Some businesses seem to have already put the necessary frameworks in place, which is great. Others are just plunging head-first into the whole consumer tech deployment and are certainly going to get burned.
We’ve embraced iOS / any ActiveSync device and are moving rapidly AWAY from corporate BlackBerrys simply because, like public cloud services (SaaS ones, at least), if you don’t do it right internally, the business will do it organically without you, and in a more detrimental way than the one you had in mind.
Good example. When you made the move, was this at the behest of the business, or did you see the change on the horizon and simply made the move ahead of time?
I wrote an article about apple and the enterprise a while ago.
This was around the concept that the apple range was ready for the enterprise, it was a case that the enterprise wasn’t quite ready for apple. This has now changed. With the release of office 2011, and the announcement from autodesk that it was providing apple products after many years, apple firmly can be placed in the enterprise environment.
The company I work for supports the use of apple, we have them on the desks of over 60% of staff, and several executives use them. The point to make is that most of us are using our own units, not company assets, thus reducing the overall cost to the business – the onus for repair and maintenance falls on the user, not the organisation.
This is, by far, the best solution for an enterprise adopting apple technology – the only support that I require is access to the domain, AD and exchange, all software is my own, all work remains the property of the company as I do not save locally.
Consumer Tech environment and enterprise are now blurring so quickly that the option to keep the separate means that organisations could be potentially be at a disadvantage – if they do not adopt any technology that meets a specific need, or provide access by staff to a collaborative environment including multi platform.
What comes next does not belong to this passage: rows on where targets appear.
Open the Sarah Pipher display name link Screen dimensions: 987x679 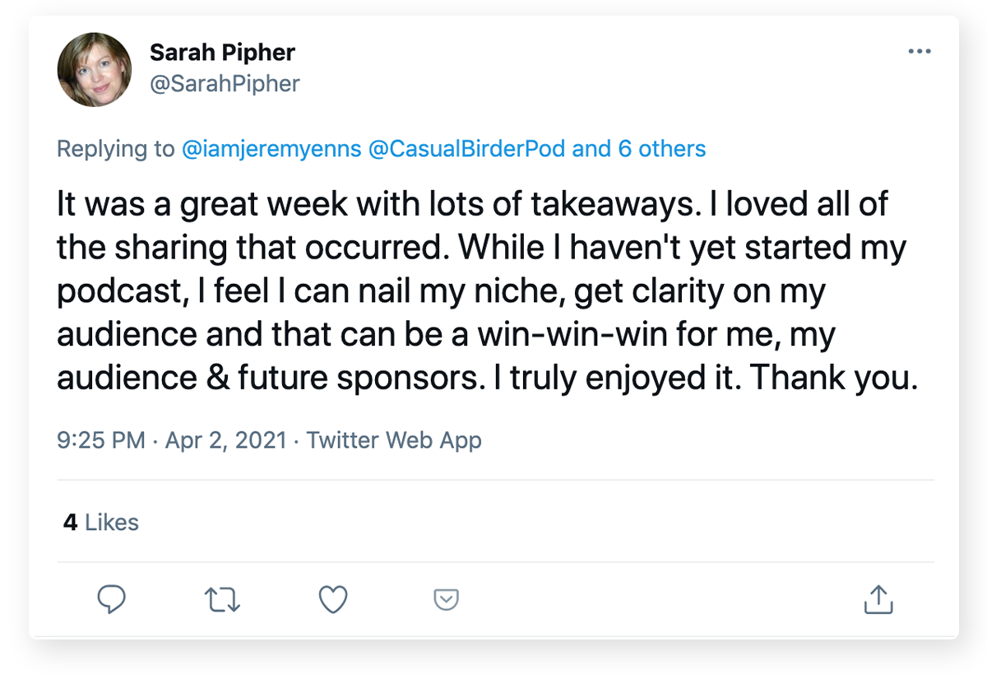point(222,53)
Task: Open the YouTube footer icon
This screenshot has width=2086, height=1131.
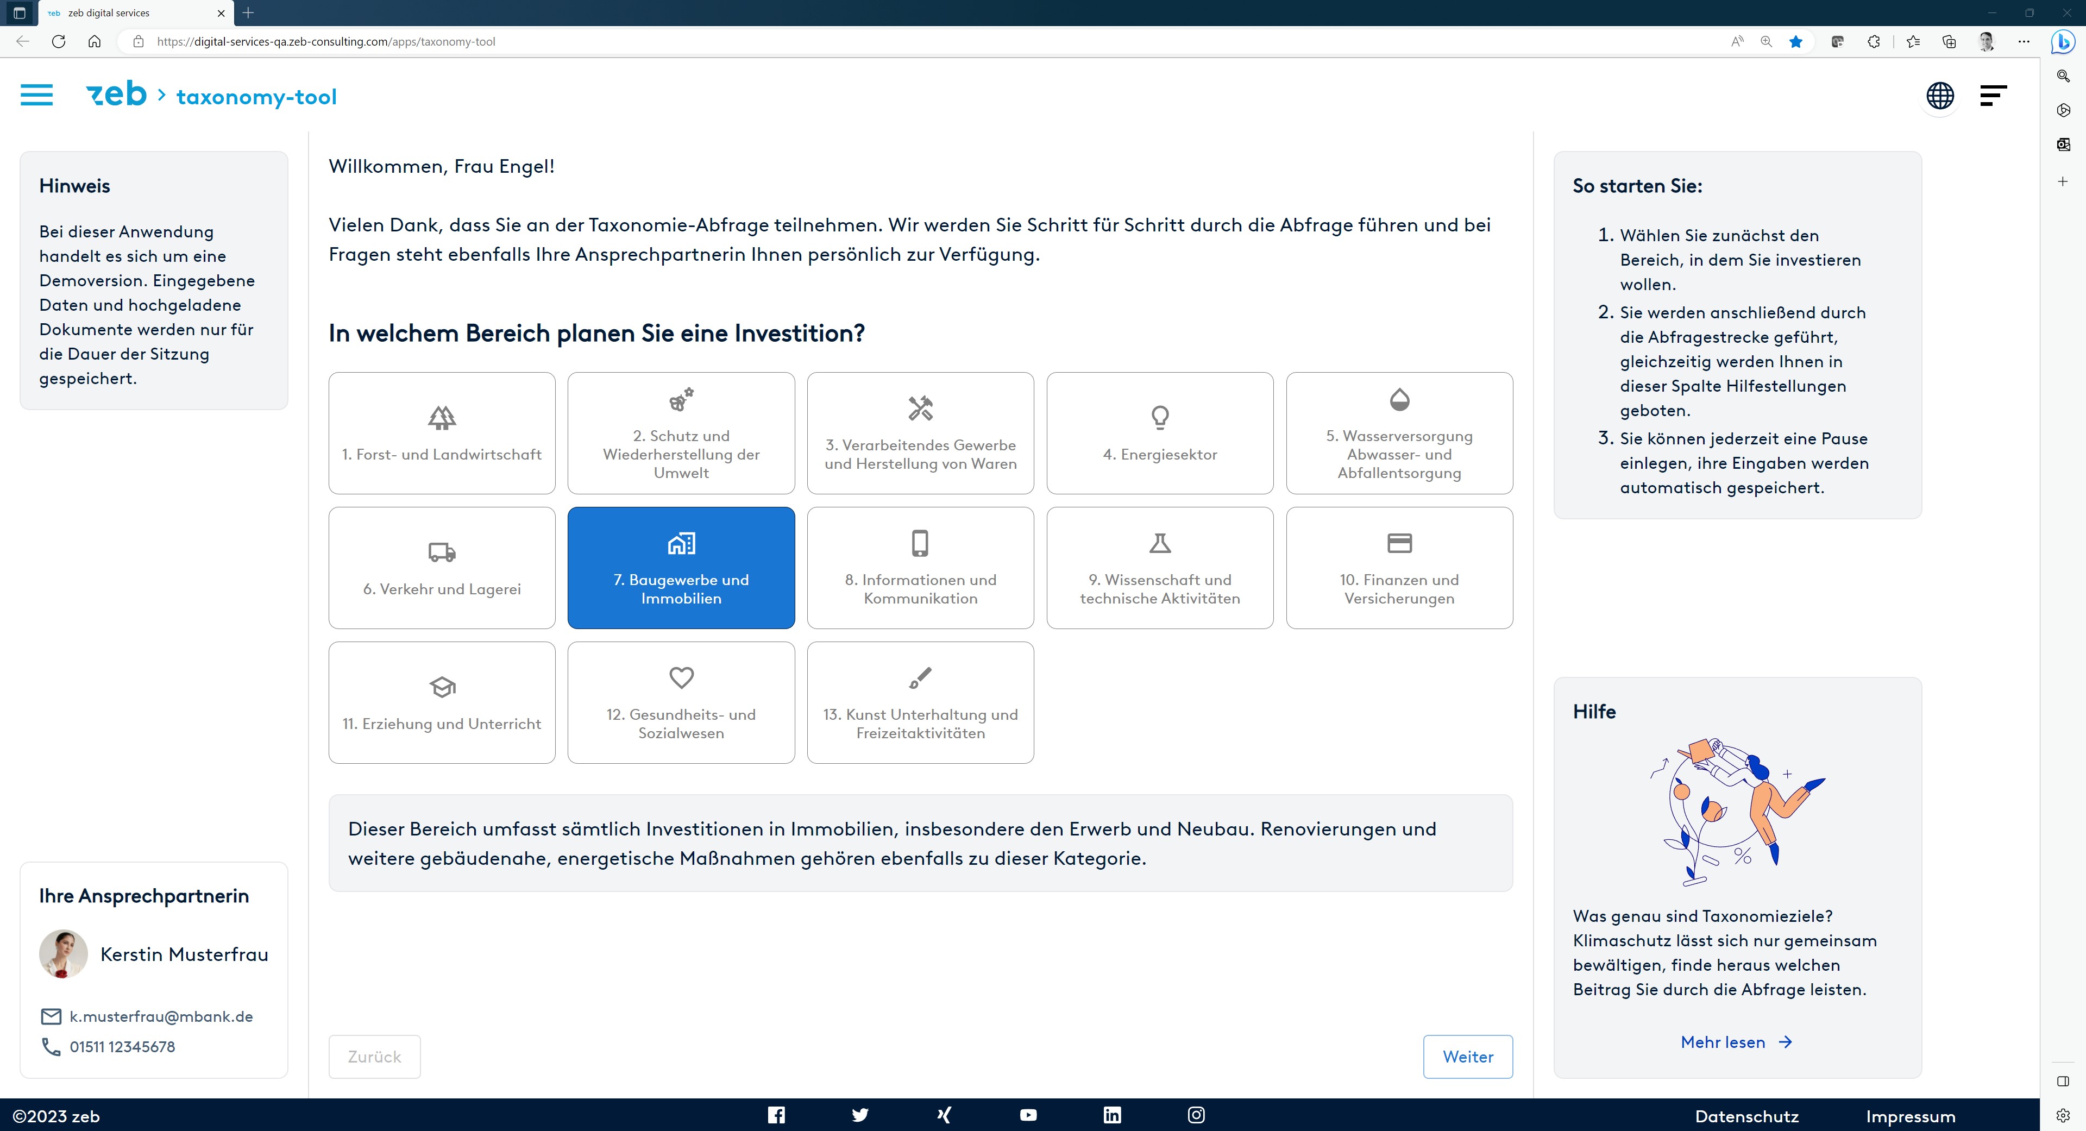Action: 1028,1115
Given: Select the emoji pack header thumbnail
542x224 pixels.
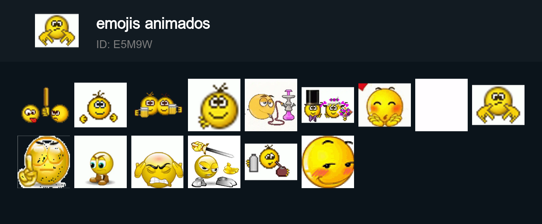Looking at the screenshot, I should click(57, 31).
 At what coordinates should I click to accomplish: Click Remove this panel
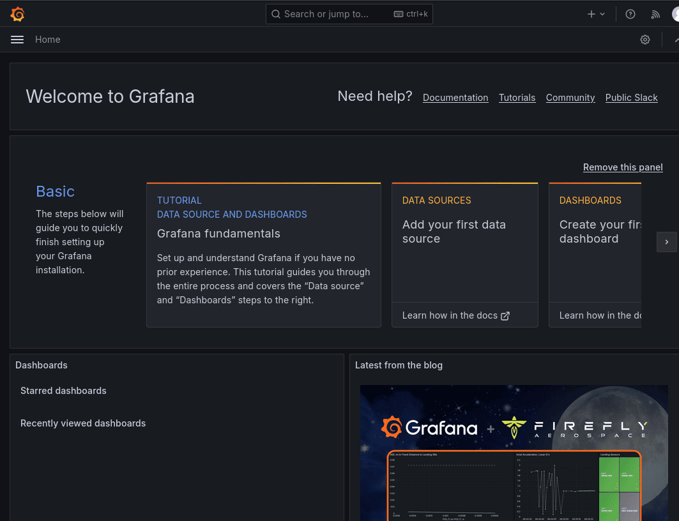623,167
It’s interesting – the comments here, plus some others I’ve received sort of bear out what I’ve said, which is that Apple products (or consumer products in general) don’t fit well with the traditional enterprise lifecycle and support models, but that businesses which have made the necessary changes to accommodate them AND have managed expectations accordingly have then successfully integrated the two.
Let me give you a bit of a perspective from someone who was once very much entrenched in IT, and who is now very much in the business, and without admin rights.
What I have learnt since leaving is that often business opportunities are fleeting. Access to technology might spark an idea. I’ve experienced it numerous times, where I read about something over and over again, but it isn’t until I pick it up and use it day to day where I will suddenly get an idea “Wouldn’t it be cool if we used this thing to do X!”
If I think about the change management processes I used to subject people to in order to get an idea off the ground, it would be dead before it got off the blocks. Governance is designed to protect the status quo, and in general terms tends to block innovation. I know the agile / optimised IT crowd will argue with me here, but I know of very few organisations that have got their shit sorted out to the point where IT is innovating with the business.
So what’s the solution? I think the approach to IT needs to change. I don’t believe in these holus bolus solutions where once size must fit all. I think the solution is to manage users in two tiers. Full SOE users, get SLA 1.
Then you have the rest of your users provisioned as cloud users. Outside the firewall basically. They access files like they would BaseCamp/DropBox/Skydrive, there’s probably an enterprise version etc… Email/calendaring and IM can be treated purely as cloud apps, which is being done already in alot of places. Then you really just have your LOB and enterprise apps which can be offered through a Citrix / web portal.
People bring whatever device they want, they support it themselves and IT helps on a best efforts basis – SLA 2.